Everyone Is a Regulated Industry Now

Everyone Is a Regulated Industry Now An employee with no clearance to your PII can now assemble it from data they're each allowed to see — on a laptop, offline. Here's why your access model never saw

I got a chance to participate in a Cisco Live lunch conversation hosted by my friends at the Velocity Room. A K-12 education practitioner raised a concern I hadn’t considered. He discussed how to manage the unavoidable influx of AI-enabled personal computers and control the flow of data from the edge to the cloud.

I not only found this a fascinating real-world question, but it also led to a realization: organizations that never had to worry about traditional regulated-industry controls may have to start adopting some of those same controls to prevent the leakage of information to and from unauthorized compartments.

Before AI-enabled devices, traditional data access controls were sufficient to govern the flow of data in non-regulated environments. In regulated environments, we’ve long applied process-level controls down to the device level. We have the tools to implement policy that prevents the installation of OpenClaw, or even Docker, on a workstation.

But what happens when an employee lacking the clearance to access PII can now use AI to create that data from dispersed sources they each have legitimate access to?

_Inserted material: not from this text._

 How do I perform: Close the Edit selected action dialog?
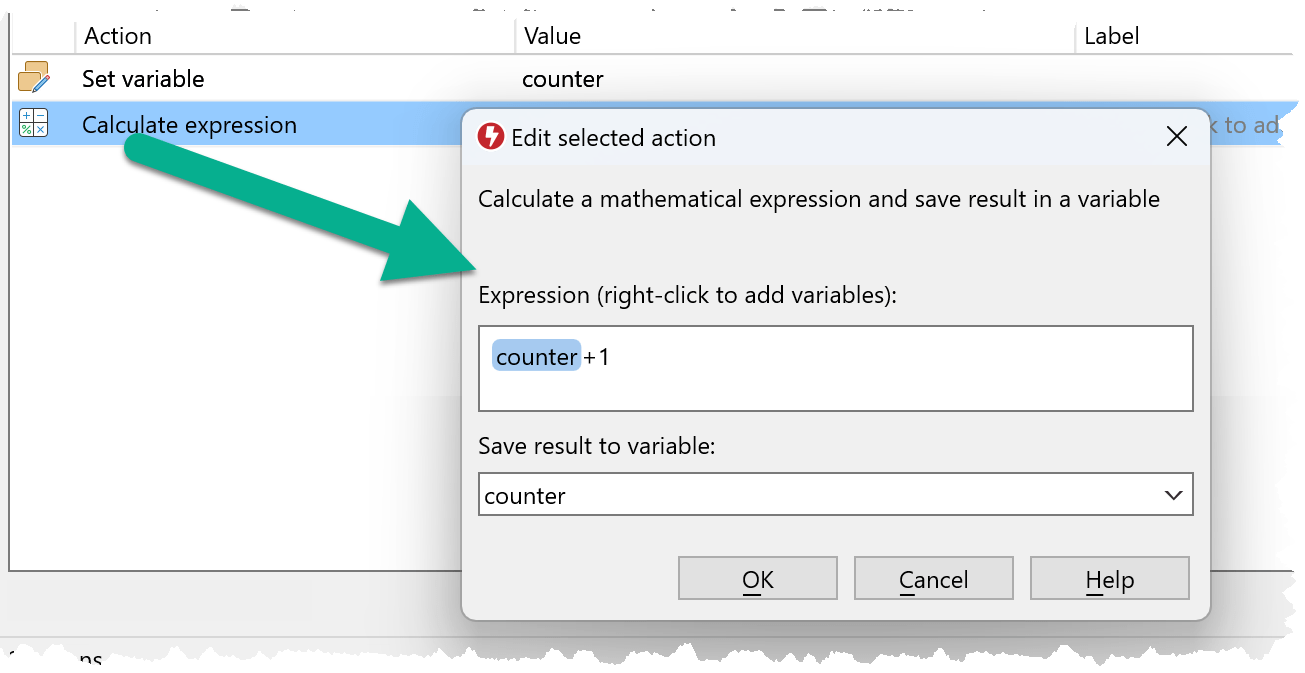(1177, 137)
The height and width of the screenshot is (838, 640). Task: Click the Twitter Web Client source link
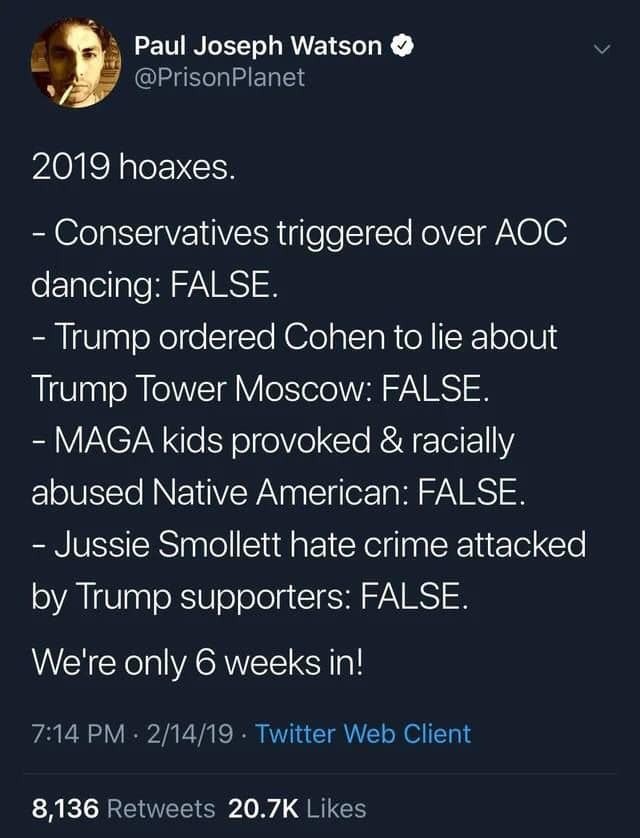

Yes, we can place gateways between these users and the foundation models. But what about the employee with a MacBook Pro and 24GB of RAM? They can load Gemma 4 26B and run some pretty serious correlation experiments.

This is the security-by-obscurity problem in a new form. We never had to paint the other side of the fence, because no one ever looked. But now it isn’t just external threats that expose us. The curious power user — simply trying to get work done — has eliminated the obscure defense.